Is this a desired behavior of PubSub?
this is the code to create a subscriber
ExecutorProvider executorProvider =
InstantiatingExecutorProvider.newBuilder().setExecutorThreadCount(1).build();
// create subscriber
subscriber = Subscriber.newBuilder(subscriptionName, messageReceiver).setExecutorProvider(executorProvider).build();
subscriber.startAsync();
Here is the demo: https://github.com/andonescu/play-pubsub
I've pushed 1000 messages, each process took 300 milliseconds (delay added intentionally) then ack() was called. The ack time on subscription is 10. Based on all these I should not receive duplicate messages, but I've received more than 10% of those sent.

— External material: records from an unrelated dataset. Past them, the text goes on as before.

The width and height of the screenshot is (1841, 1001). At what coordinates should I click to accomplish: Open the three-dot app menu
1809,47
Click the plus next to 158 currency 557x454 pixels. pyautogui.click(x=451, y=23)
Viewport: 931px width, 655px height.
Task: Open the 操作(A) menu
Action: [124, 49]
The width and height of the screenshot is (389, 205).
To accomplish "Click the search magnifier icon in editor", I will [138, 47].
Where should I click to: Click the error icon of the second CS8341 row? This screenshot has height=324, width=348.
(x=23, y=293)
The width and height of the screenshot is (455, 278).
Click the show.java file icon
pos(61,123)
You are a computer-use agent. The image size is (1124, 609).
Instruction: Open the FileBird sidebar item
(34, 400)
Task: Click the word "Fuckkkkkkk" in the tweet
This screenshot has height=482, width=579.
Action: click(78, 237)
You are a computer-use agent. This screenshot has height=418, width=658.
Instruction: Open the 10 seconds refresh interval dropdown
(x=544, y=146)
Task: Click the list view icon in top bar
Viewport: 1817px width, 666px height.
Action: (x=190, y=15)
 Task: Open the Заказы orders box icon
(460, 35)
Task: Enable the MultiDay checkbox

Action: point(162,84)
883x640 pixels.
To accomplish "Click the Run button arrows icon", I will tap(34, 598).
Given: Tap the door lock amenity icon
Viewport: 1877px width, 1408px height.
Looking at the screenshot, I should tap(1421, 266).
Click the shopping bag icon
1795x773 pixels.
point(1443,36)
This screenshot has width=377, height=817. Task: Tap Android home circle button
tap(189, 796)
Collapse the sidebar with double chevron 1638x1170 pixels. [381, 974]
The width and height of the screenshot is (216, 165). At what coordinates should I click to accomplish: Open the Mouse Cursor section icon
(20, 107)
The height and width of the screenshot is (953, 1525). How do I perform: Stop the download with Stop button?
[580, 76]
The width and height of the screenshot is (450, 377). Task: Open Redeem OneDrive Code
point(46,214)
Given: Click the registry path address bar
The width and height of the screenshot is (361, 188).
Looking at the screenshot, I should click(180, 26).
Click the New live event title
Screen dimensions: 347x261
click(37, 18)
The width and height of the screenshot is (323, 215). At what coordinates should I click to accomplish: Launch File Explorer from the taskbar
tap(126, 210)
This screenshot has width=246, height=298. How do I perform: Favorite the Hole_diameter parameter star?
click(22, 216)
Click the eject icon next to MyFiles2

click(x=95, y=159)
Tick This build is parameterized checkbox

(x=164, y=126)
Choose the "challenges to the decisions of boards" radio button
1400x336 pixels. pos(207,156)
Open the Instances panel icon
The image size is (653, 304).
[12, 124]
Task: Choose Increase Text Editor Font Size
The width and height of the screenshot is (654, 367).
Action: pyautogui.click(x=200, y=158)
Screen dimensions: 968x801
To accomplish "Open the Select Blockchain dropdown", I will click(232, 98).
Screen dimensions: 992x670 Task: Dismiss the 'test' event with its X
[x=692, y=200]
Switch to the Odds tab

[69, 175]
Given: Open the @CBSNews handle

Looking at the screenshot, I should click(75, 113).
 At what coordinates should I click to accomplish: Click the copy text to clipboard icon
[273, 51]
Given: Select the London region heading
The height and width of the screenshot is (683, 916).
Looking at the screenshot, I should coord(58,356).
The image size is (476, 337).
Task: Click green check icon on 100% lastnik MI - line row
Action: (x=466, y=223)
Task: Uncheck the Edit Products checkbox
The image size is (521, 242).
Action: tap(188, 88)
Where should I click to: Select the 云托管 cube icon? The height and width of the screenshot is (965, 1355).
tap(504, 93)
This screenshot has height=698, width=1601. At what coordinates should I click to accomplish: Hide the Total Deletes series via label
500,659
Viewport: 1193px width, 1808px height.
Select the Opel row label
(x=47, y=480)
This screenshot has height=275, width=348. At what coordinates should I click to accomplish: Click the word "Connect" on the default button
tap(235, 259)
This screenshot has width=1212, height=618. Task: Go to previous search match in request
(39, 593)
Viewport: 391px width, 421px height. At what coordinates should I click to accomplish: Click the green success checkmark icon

here is the log: https://github.com/andonescu/play-pubsub/blob/master/reports/1000-messages-reader-status
I've added same question on https://github.com/GoogleCloudPlatform/pubsub/issues/182
Upvotes: 1
Views: 995
Reputation: 486
just looking very attentive through PubSub documentation and I've discovered the following part:
However, messages may sometimes be delivered out of order or more than once. In general, accommodating more-than-once delivery requires your subscriber to be idempotent when processing messages. You can achieve exactly once processing of Cloud Pub/Sub message streams using Cloud Dataflow PubsubIO. PubsubIO de-duplicates messages on custom message identifiers or those assigned by Cloud Pub/Sub.
https://cloud.google.com/pubsub/docs/subscriber#at-least-once-delivery
It seams that Cloud Dataflow PubsubIO
is the key in my case.
or use an UniqueId
and do the de-duplication in the client :)
Upvotes: 1